You'd be justified in suspecting the worst, should you ever walk into a room where I perform the following demonstration.

You'll see a blindfolded subject with four ropes tied to his or her waist. The ropes extend out to four others adults from the front, back, left, and right of the subject.

I drop a 50-dollar bill on the floor somewhere between the subject and the others.

"The object," I instruct the five, "is for the person in the middle to pick up the money. The four on the corners can help, using the ropes, but without speaking."

Silently the four in the circumference gently tug the subject toward the money, coaxing him or her to move, stoop, and grab the cash. They always succeed and everybody's happy.

That's when I change the game. It's no longer a collaboration led by an external network, because this time I blindfold the four at the ends of the ropes and unmask the subject in the center.

"The object," I repeat, "is for the person in the middle to pick up the money..."

Most groups stand dumbfounded! The subject in the center, who can see the money, needs no help from the perimeter. Simply bend down and pick up the loot. But most subjects just stand there! And we're talking about grown-up, educated, professional, people.

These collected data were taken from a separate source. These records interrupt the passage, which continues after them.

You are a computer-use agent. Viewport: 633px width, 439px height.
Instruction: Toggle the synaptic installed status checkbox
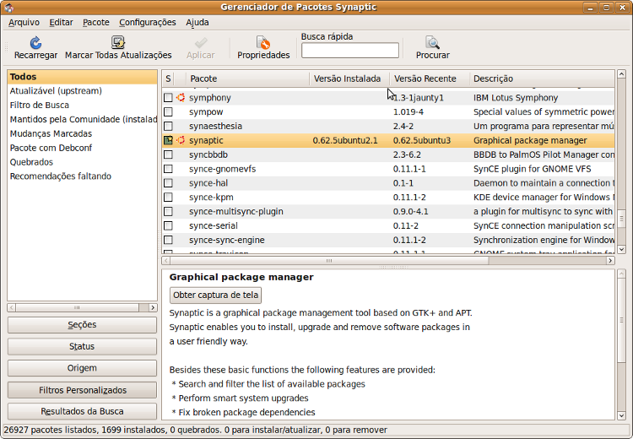pos(168,140)
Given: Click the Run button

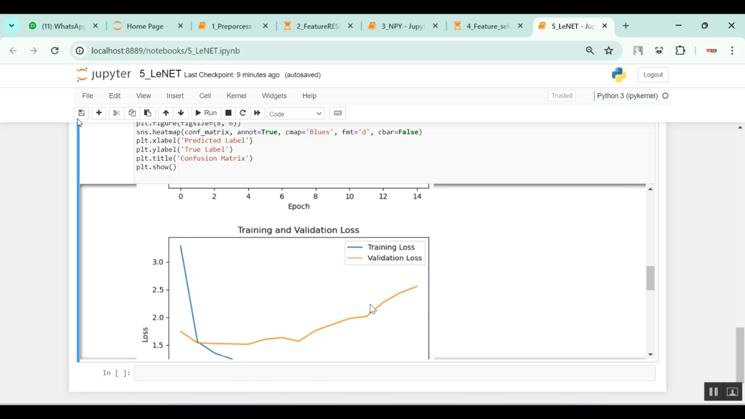Looking at the screenshot, I should point(206,113).
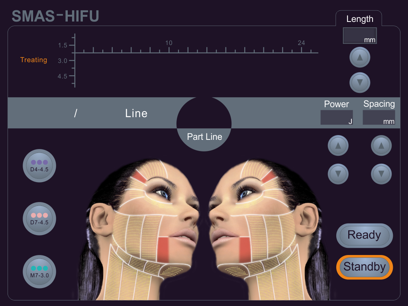Image resolution: width=408 pixels, height=306 pixels.
Task: Increase Length with the up arrow
Action: point(360,57)
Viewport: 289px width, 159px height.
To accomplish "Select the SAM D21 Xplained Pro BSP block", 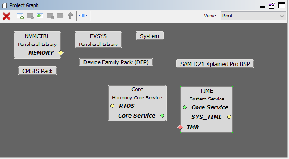I will pyautogui.click(x=215, y=64).
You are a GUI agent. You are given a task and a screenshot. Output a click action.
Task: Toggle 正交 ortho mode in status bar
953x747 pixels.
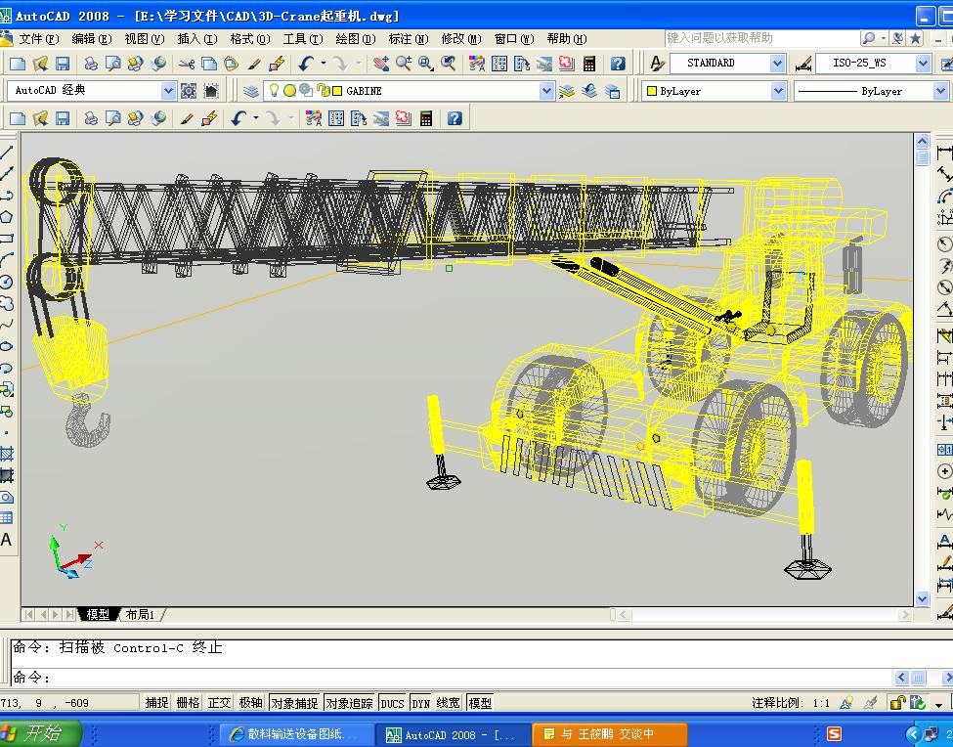pos(219,702)
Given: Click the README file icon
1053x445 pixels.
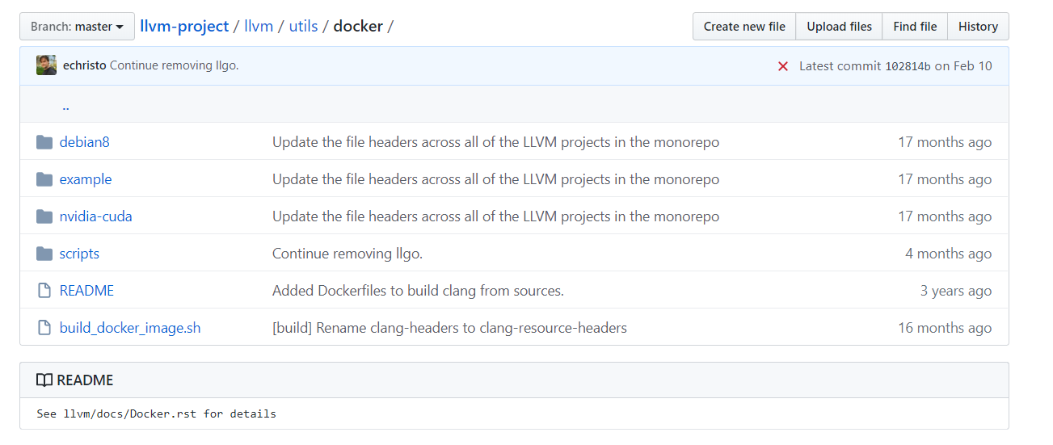Looking at the screenshot, I should pyautogui.click(x=44, y=291).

Is this really such unusual behavior? How often, after the game changes, do we humans continue to play by the old rules?

New technology is often a game changer. But some players, like the roped subject in my experiment, fail to adapt.

Many early films looked staged until directors like Orson Welles showed us that the film is its own art form, not just an exercise in shooting a play. Rather than playing with the camera and letting its new capabilities drive artistic innovation, the earliest filmmakers let the old habit of staging a story drive.

It took a while to break the habit of lighting from above, staging entrances and exits, mounting the camera and blocking to it.

Even everyday technological upgrades can change the game and vex users well versed in old habits.

John Gruber writes in his Daring Fireball blog about old shortcut habits from old Mac OS to Mac OS X.

"I cannot convince my fingers not to use Cmd-N as the Finder shortcut for making a new folder. Over and over, time after time, I end up with a new Finder window instead of the new folder I wanted."

Brain researchers explain why old habits die hard. In short, habits form neural pathways in the brain. Breaking a habit sets up new pathways, but a simple reminder of the old habit resets the old pathways. As anyone trying to quit smoking will tell you.

"We knew that neurons can change their firing patterns when habits are learned, but it is startling to find that these patterns reverse when the habit is lost, only to recur again as soon as something kicks off the habit again," explains Ann Graybiel of MIT's McGovern Institute.

But the rope exercise is a new habit. Yes, the details are new but the configuration is very old--facilitator or teacher giving directions and subjects or students doing what they're told.

It takes a spirit of defiance, skepticism, or critical analysis to break old or new habits. Spirit worth cultivating. Or at least, whenever innovation changes the game, make a habit of reviewing all the rules and discarding all those that no longer apply.